Bernanke yesterday cited housing and auto production as the main hurdles to economic expansion, and said residential construction is likely ``to be a drag on economic growth into next year.''

Residential Construction

Residential construction fell at an 18 percent annual rate in the third quarter, compared with 17.4 percent drop estimated last month and an 11.1 percent decline in the second three months of the year.

D.R. Horton Inc., the largest U.S. homebuilder by revenue, said fiscal fourth-quarter earnings fell 51 percent as customers canceled orders for new houses. The Fort Worth, Texas-based company doesn't expect the market to improve soon.

``As we look forward to 2007 we will have a more challenging year,'' Donald Tomnitz, the company's chief executive, said on a conference call Nov. 14.

Business fixed investment, which includes spending on commercial construction as well as on equipment and software, rose at a 10 percent annual rate last quarter. The government estimated last month that such investment rose at an 8.6 percent pace after a 4.4 percent rate of increase in the second quarter.

Spending on equipment and software rose at a 7.2 percent annual rate, compared with the 6.4 percent previously reported for the quarter.

Investment Outlook

A report yesterday raised concern business investment was slowing this quarter.

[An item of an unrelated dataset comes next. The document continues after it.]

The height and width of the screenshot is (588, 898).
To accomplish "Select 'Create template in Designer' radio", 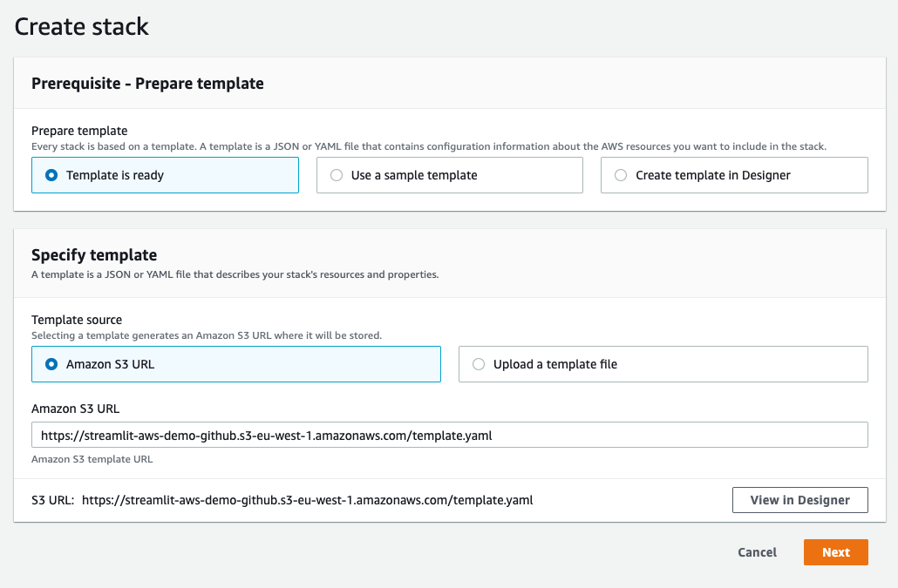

Orders for durable goods dropped 8.3 percent in October, the most in more than six years, the Commerce Department said.

The drop prompted economists at Credit Suisse Holdings Inc., Morgan Stanley and Bear Stearns Cos. to lower growth economic growth forecasts for this quarter.

Today's report offered the first look at corporate profits for the quarter. Before-tax earnings adjusted for the value of inventories and capital depreciation, known as profits from current production, rose $66.2 billion, or 4.2 percent, compared with a 1.4 percent gain in the second quarter.